ACIP co-chair Todd Russell and General Synod indigenous co-ordinator Donna Bomberry examine a pastoral letter released jointly by native and non-native church leaders following an October meeting.
Native and non-native leaders of the Anglican Church of Canada at a two-day meeting in October aired grievances that stemmed from the residential schools settlement agreement, but agreed to work together to bring native concerns before General Synod in 2004.
“When the Spirit moves, it moves. (The result of the meeting) gives me hope as a Christian, as an Anglican and as a native person,” said Todd Russell, co-chair of the Anglican Council of Indigenous Peoples (ACIP), which hosted the meeting.
“I was absolutely delighted. There was a better outcome that I could ask or imagine,” said Ellie Johnson, director of the partnerships with the national church. She added that the conference had relieved recent tension between native and non-native leaders.
In a pastoral letter released after the closed meeting, the participants, including Archbishop Michael Peers, the primate, referred to a gathering “marked by expressions of alienation.”
However, the meeting also produced a plan of action that calls for the establishment of an eight-member commission to consider how native Anglicans can achieve “self-sufficiency” and “indigenous governance” and how the church can establish the position of an indigenous bishop. These concepts have been endorsed by previous synods, or church governing conventions, but the commission will develop suggestions for implementation that will be “ready for action at the 2004 synod.”
Seven of the eight members will be appointed by ACIP and the eighth will be a special liaison named by the primate who will be a full participant with a voice. For its seven-month period of work, a budget of $84,000 has been proposed, said Donna Bomberry, co-ordinator of indigenous ministries with the national church, in an interview.

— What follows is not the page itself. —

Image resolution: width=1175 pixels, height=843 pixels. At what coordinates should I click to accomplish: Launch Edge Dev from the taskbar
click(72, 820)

“Indigenous people need to find space within the Anglican church. It’s about securing Anglicanism for indigenous people. They are there through hurt and pain and healing. They are there and want to be there,” said Mr. Russell.
Despite the legacy of the Indian residential schools – a government-run system managed by four mainline denominations – Anglicanism carries a meaningful message for native Canadians, said Ms. Bomberry. “Anglicans and aboriginal people are an Easter people. That is such a healing message. To each of us who experiences life and is battered by it, we can experience healing through Christ’s message,” she said.
About 40 people attended the meeting – church leaders including Archbishop Peers and Ms. Johnson, General Secretary Jim Boyles and General Synod prolocutor Dorothy Davies-Flindall. Native leaders, in addition to Mr. Russell and Ms. Bomberry, included ACIP co-chair Rev. Andrew Wesley and Rev. Mervin Wolfleg of the diocese of Calgary . Other attendees included signers of the 1994 covenant between church leaders and native Anglicans that introduced the concept of a “new, self-determining community within the Anglican Church of Canada.”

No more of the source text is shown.